Level from 1 (beginner) to 5 (professional): 5

Possible mentors: Gregor, Tomaz, Crt

Ideas selected for GSoC 2011

Replacing PyQwt with pure PyQt visualizations

Many visualizations in Orange widgets currently use PyQwt. It seems a good idea to migrate to pure Qt implementation, for several reasons:

  • PyQwt development seems stalled. The current version on the site is for Python 2.6 and Qt 4.5, and although Python 3.X is said to be supported, we have not been unable to build it. While Orange itself is basically ported to Python 3.X, PyQwt is a show stopper. We have also had this same problem with previous Python version upgrades.
  • Qwt is not very estaetically pleasing: it is a very good tool for plotting the data, but not for publishing pictures in glossy journals and web sites. ;) The new Qt graphics classes would do a much better job.
  • We are not using much of Qwt, we need only some basic stuff, which should be easy to reimplement.
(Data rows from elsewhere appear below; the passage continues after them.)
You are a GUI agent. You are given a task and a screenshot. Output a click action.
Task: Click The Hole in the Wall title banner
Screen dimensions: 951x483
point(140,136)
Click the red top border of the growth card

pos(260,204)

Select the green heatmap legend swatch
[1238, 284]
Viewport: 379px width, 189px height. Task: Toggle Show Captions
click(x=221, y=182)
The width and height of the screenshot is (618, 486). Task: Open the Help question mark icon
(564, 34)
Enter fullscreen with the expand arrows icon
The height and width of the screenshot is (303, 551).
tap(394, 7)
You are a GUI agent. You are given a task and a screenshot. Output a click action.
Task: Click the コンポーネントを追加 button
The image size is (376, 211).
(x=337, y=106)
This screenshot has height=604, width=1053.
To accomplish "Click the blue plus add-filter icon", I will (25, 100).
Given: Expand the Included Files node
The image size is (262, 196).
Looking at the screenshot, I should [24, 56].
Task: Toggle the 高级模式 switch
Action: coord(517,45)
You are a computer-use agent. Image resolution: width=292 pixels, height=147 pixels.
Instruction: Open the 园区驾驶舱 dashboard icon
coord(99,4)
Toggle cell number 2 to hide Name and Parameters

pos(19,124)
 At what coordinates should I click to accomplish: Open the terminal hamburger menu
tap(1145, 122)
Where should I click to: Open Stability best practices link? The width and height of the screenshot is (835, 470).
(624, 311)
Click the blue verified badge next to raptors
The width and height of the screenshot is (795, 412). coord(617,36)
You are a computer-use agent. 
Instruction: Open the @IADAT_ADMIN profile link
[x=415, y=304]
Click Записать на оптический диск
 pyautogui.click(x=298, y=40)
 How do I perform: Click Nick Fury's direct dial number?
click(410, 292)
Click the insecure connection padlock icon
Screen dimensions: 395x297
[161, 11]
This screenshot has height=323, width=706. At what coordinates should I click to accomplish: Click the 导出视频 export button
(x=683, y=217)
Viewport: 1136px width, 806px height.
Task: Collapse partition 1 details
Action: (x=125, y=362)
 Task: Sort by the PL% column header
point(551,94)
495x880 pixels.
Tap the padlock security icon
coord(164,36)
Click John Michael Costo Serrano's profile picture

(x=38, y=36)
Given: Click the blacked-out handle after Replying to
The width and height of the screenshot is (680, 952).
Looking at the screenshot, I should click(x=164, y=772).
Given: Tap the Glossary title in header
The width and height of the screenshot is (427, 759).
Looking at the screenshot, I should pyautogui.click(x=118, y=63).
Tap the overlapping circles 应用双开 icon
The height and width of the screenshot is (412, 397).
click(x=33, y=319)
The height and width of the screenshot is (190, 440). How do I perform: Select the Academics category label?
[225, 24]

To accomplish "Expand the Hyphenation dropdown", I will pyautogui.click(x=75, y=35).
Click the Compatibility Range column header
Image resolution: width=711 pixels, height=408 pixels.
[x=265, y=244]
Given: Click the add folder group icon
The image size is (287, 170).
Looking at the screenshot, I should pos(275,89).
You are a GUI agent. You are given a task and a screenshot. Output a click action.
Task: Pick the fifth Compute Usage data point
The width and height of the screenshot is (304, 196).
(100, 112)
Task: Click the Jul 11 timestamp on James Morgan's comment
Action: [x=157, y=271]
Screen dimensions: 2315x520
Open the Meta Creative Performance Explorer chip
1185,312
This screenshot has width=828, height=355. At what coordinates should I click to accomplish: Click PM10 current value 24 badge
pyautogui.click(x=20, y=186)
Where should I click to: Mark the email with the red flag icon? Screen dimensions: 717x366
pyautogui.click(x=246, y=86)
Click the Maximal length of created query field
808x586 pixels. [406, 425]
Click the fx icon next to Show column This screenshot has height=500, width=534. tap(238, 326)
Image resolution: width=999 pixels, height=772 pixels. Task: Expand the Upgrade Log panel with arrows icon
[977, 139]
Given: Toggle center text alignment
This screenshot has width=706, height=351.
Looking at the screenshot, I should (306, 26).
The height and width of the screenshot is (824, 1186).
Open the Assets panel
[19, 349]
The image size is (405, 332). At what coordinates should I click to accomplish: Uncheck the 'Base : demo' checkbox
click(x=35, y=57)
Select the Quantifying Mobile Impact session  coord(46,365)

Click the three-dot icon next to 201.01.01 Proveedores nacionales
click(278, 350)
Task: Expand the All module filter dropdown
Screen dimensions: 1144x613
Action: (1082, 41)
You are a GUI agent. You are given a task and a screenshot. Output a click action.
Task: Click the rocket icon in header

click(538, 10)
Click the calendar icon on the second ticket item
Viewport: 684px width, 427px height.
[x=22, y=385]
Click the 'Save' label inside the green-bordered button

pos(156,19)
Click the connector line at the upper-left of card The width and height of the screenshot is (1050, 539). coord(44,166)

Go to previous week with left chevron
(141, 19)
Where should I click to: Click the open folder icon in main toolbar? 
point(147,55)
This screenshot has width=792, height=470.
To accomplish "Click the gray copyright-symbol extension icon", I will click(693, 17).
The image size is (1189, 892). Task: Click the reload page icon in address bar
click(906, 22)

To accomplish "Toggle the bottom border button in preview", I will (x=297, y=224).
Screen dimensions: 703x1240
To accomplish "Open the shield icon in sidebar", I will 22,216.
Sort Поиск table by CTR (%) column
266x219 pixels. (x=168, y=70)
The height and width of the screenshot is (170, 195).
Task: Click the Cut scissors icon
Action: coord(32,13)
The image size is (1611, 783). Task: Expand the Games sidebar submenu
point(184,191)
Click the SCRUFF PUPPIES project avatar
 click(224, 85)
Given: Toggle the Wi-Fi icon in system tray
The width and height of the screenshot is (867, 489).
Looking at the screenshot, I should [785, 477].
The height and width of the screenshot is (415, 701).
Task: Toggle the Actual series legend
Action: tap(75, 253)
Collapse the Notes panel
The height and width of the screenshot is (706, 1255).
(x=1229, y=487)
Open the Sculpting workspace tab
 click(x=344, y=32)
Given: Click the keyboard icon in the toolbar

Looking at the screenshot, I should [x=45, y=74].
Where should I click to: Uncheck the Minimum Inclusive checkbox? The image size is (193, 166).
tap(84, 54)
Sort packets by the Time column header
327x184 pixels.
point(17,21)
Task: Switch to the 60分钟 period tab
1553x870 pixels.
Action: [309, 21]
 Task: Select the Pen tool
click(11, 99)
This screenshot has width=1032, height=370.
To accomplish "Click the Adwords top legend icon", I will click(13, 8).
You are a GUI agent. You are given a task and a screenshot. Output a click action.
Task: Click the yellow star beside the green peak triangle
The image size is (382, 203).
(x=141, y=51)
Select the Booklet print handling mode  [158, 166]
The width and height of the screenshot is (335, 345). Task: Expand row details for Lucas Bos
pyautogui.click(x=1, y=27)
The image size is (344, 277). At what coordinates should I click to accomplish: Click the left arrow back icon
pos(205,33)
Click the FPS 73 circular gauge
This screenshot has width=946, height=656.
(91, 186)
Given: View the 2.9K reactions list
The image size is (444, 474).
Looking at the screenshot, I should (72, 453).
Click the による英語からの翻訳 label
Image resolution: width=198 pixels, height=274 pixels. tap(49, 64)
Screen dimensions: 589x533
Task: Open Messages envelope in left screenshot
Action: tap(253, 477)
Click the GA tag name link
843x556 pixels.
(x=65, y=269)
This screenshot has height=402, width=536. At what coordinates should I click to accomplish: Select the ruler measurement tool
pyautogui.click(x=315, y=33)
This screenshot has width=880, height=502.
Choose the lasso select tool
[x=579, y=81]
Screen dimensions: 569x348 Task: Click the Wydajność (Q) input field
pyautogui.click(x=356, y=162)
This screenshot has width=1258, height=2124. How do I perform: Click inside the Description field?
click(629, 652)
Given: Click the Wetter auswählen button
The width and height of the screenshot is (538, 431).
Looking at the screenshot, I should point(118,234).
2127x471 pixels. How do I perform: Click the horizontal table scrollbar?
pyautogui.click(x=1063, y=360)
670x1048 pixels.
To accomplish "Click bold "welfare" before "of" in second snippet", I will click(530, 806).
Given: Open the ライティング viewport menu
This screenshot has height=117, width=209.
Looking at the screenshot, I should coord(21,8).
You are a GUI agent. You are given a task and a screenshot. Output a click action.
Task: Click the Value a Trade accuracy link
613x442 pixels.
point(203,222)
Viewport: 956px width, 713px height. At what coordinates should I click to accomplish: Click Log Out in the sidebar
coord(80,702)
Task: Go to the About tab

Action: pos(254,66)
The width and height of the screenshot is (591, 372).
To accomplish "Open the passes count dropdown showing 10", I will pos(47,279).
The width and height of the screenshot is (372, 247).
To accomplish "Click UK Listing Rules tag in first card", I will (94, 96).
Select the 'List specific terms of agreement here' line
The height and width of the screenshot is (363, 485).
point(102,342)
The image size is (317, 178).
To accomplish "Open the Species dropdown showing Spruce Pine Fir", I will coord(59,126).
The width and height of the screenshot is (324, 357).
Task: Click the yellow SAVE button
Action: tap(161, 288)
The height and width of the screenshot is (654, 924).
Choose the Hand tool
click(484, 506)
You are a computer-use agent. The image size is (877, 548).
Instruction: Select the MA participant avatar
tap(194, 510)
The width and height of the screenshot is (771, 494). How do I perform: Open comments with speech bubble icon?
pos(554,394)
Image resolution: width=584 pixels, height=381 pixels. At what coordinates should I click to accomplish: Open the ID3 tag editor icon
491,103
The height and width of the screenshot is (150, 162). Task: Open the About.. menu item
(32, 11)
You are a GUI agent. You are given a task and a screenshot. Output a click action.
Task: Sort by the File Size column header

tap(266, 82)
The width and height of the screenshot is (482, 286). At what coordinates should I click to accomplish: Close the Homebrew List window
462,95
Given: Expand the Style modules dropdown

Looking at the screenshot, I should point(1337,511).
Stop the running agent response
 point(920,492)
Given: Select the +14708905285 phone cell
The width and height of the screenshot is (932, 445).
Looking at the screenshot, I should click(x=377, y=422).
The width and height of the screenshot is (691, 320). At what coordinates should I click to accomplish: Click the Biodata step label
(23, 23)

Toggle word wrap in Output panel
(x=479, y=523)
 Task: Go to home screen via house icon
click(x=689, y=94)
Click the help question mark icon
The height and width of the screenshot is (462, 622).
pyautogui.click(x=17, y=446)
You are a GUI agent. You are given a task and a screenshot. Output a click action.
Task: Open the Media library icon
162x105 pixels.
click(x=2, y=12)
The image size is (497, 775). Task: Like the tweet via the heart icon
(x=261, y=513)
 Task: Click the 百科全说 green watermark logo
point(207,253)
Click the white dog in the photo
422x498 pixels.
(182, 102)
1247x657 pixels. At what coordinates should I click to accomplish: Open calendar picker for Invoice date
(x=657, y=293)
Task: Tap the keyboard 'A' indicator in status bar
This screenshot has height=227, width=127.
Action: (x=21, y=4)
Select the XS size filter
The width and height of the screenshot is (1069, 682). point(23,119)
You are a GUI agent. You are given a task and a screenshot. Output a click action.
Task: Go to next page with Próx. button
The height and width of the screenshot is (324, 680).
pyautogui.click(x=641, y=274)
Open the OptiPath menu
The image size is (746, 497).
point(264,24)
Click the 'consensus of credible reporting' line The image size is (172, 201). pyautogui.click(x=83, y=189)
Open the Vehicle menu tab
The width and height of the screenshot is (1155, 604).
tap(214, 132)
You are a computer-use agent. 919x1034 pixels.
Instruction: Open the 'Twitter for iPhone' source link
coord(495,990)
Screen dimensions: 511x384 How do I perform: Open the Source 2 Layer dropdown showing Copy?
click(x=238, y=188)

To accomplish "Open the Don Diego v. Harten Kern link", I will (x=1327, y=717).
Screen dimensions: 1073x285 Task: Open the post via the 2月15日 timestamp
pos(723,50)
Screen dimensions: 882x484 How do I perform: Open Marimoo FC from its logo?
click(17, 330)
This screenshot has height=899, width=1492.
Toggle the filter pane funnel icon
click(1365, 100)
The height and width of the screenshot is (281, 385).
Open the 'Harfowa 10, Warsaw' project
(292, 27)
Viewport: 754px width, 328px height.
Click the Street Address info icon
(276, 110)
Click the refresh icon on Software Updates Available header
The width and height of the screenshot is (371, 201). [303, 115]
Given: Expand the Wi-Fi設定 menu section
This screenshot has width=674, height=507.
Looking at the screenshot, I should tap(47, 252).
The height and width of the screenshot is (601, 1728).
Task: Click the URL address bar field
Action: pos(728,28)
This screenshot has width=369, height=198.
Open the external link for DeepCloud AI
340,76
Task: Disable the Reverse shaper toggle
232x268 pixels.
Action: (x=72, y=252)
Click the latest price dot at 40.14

Given all this, it would make little sense for the Orange team to take over the maintenance of Qwt-to-Python interface.

Fortunately, most widgets do not interact with PyQwt directly but instead use a middle layer, OWGraph, which is a part of Orange. The "toughest" part will be to reimplement the Qwt's classes for drawing curves, which need to be in C++ (with a sip interface to Python).

Useful skills: Python, C++,  sip,  Qt.

Level from 1 (beginner) to 5 (professional): 4.5

Possible mentors: Miha, Janez

Matrix factorization techniques for data mining

Matrix factorization is a fundamental building block for many of current data mining approaches. Factorization techniques, like non-negative and probabilistic sparse matrix factorizations are today widely used in various applications of data mining. The aim of this project is to develop a scripting library for Orange that includes various matrix factorization techniques, and in addition provides documentation of the code, working examples that demonstrate various types of applications. Selected examples are to be included in the documentation. The entire development is therefore oriented for creation of the scripting library, that is, the project would not involve any widget programming. We would, though, like to have the student sketch how should the widgets that use this library look like, which methods developed in the scripting library should they access, and which (if any) are useful visualizations to be implemented.

Useful skills: Python. Matrix operations (possibly in numpy). Good background in math, linear algebra and optimization.

Level from 1 (beginner) to 5 (professional): 4

Possible mentors: Blaž

Animations in Orange

Data visualization plays a very important role in understanding relationships from the data. Unfortunately, it is usually limited to two dimensions (e.g. scatter plot), additional information about the data can be presented by different colors, sizes and shapes of the points. There can be, however, additional variables in data (e.g. time) which can have a strong influence on the scatter plot. Like in  Gapminder time can be used as an "animation" variable. One could play animations and see how the scatter plot changes during the time (or any other continuous variable from the data).

Useful skills: Python. Widgets programming.

Level from 1 (beginner) to 5 (professional): 4

Possible mentors: ?